- Frederick Niels Larsen - Previous President of the Remnant Church of Jesus Christ of Latter Day Saints

President of the High Priesthood/Prophet
- April 6, 2002 – April 26, 2019
- Predecessor: W. Wallace Smith
- Successor: Terry W. Patience

President of the High Priests Quorum
- April 8, 2001 – April 6, 2002

Personal details
- Born: January 15, 1932 Kansas City, Missouri, United States
- Died: April 26, 2019 (aged 87) Independence, Missouri, United States
- Alma mater: Graceland College
- Spouse(s): Mary Louise Malott
- Children: 5
- Parents: Edward J. Larsen Lois A. Smith

= Frederick Niels Larsen =

American church leader (1932–2019)

Frederick Niels Larsen (January 15, 1932 – April 26, 2019) was the President of the High Priesthood of the Remnant Church of Jesus Christ of Latter Day Saints and the great grandson of Joseph Smith III.

== Early life ==
Frederick Niels Larsen was born January 15, 1932, in the house occupied by his grandfather, Frederick M. Smith. The house in Kansas City, Missouri was the home of his parents Edward J. Larsen, a Danish immigrant and Lois A. (Smith) Larsen, daughter of the President/Prophet. The family moved to a 20-acre farm in East Independence, Missouri in 1937.

== Education ==
Larsen attended eight years at the DeKalb grade school located adjacent to the front yard of the farm home. After one year at the Independence Junior High School and one year at the William Chrisman High School the family moved to Santa Ana, California where Larsen attended Garden Grove Union High School, graduating in 1950.

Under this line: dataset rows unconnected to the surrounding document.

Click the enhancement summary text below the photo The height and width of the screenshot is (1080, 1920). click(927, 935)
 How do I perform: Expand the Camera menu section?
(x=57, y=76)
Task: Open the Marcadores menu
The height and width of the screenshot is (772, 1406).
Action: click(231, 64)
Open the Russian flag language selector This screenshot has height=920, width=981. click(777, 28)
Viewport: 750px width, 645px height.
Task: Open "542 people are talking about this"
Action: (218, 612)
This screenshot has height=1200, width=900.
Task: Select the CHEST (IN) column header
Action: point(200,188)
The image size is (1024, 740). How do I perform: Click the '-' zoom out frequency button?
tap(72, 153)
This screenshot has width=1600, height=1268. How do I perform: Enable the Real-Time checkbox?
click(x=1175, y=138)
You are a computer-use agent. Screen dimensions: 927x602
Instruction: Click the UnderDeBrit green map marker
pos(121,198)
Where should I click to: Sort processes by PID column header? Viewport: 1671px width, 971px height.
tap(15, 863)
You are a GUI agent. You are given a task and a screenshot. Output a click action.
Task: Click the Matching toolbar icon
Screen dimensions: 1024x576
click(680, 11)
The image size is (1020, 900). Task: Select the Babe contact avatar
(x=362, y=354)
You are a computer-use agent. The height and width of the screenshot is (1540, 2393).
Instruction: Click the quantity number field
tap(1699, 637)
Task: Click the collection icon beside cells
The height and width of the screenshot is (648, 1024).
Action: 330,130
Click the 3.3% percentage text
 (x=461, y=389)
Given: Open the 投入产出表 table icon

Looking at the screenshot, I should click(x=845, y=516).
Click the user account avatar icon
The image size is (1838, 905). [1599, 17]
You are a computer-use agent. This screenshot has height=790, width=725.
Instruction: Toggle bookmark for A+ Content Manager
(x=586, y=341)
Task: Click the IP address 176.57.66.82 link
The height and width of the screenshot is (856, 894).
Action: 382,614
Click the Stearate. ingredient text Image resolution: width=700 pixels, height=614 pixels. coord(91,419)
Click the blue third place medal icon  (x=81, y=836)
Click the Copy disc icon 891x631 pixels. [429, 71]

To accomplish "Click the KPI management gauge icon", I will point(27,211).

Larsen attended Graceland College in Lamoni, Iowa and the University of Kansas City, Missouri. He concentrated his interests in the physical sciences and graduated in 1959 with a bachelor of science degree in chemistry.

== Work experience ==
While attending college he worked in the analytical laboratories of the Lake City Arsenal, the Great Lakes Pipeline Co., ChemAgro Corporation, and the Bendix Corporation. He retired from Bendix in 1994 after 35 years of service. Larsen earlier served as a consultant in the field of polymer science at the Lawrence Radiation Laboratory in Livermore, California in 1975 and 1976. After “retirement” he joined his brother Daniel in a capital venture company, Infinity Inc., and assisted in building wastewater treatment plants in Chanute, Kansas and Cheyenne, Wyoming. Larsen also worked with the City of Independence Police Department’s Crime Scene Unit, where as a forensic chemist for at least 5 years he analyzed illicit drugs and methamphetamine labs for the city and the Jackson County Drug Task Force.

== Personal life ==
Larsen married Mary Louise Malott and they had five children, Larry, Linda, Luann, Brian, and Stephen, and ten grandchildren.

== Latter Day Saint affiliations ==
Larsen grew up as a member of the Reorganized Church of Jesus Christ of Latter Day Saints (later called the Community of Christ). Prior to 1996 the RLDS church followed the doctrine of lineal succession, where certain key church positions, such as President of the Church and the Presiding Patriarch, were held by right of lineal inheritance.

As a descendant of Joseph Smith, Larsen had a close association with those leaders in the RLDS Church. He was blessed as a baby and confirmed a member of the RLDS church by his grandfather, Frederick M. Smith; ordained to the office of Priest in 1956 by Israel A. Smith, his great uncle; ordained to the office of Elder by W. Wallace Smith, his great uncle and he and Mary received their Patriarchal Blessings by Elbert A. Smith, a second cousin. Larsen would also serve as the minister of the East Alton and Beacon Heights RLDS branches in Independence.

However, in 1984 he ended his active membership in the RLDS Church. He began to attend the Blue Springs Restoration branch and the Conference of Restoration Elders in 1996. The Restoration Branches were formed in the 1980s by members of the RLDS church in a reaction against the approval of ordination of women by the RLDS 1984 world conference.

Larsen was one of the twelve signers of the “Proclamation and Invitation to the Faithful” in May 1999, which helped lead to the creation of the Remnant Church of Jesus Christ of Latter Day Saints on April 6, 2000.

On April 8, 2001, Larsen was made a High Priest and set apart as President of the High Priests Quorum of the Remnant Church. In April 2002, Larsen, as a descendant of Joseph Smith, was chosen to become the President of the High Priesthood and sustained as the President of the Church.

== Death and succession ==
Larsen died on April 26, 2019. Following his death, Terry W. Patience became President of the High Priesthood/Prophet/President.